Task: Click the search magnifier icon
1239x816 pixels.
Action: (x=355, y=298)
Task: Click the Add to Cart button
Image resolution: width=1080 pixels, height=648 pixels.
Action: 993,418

◆ ◆ ◆ ◆ ◆ ◆ ◆

Work item
Copy all the lines above that hold the string "Task".

Solution to the exercise
Task: Click the search magnifier icon
Task: Click the Add to Cart button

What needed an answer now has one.